Blogger: Wendy Lawton
A few weeks ago I wrote a blog about interpreting rejection letters and confusing feedback. You can find that blog here.
I was a writer long before I became an agent. It’s one of the reasons I understand the angst of trying to get published. While poking around in old files on my computer, I came across this little piece I wrote thirteen years ago about rejection letters. I figured you’d understand . . .
Having been the recipient of many an editorial rejection letter, I pretty much consider myself an expert on the genre. My juvenile fiction series sold early this year, leaving me in the enviable position of having to pen several rejection letters of my own. Only another writer can fully appreciate the satisfaction I experienced in drafting the following letter, withdrawing my proposal from simultaneous consideration at three other publishers:
Another fine CBA publisher is interested in acquiring the series that you’ve been considering for [umpteen] months. When submitting my proposal simultaneously, I promised to keep you posted when and if other publishers expressed interest.
I appreciate the time you’ve taken to consider this proposal. I wish I could be more encouraging, but I have limited writing resources and must decline any interest you may still have in this proposal.
Please allow me to encourage you.
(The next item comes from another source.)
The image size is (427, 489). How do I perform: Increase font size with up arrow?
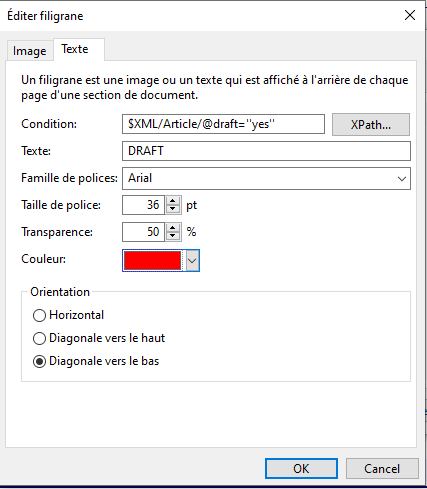tap(173, 201)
You have a solid publishing house, and this rejection in no way reflects on that fact. I do hope you’ll continue to consider other writers in the future.
No, I didn’t actually send it, but I certainly relished writing it. As you collect those sometimes too-frequent rejection letters, be sure to study them carefully. In time, you may be called upon to write your own.
So, just for fun, I’d love to see the form rejection letter you long to pen to an agent or editor. Hopefully you’re feeling especially creative. I’ll pick the best and send some great books to the winner.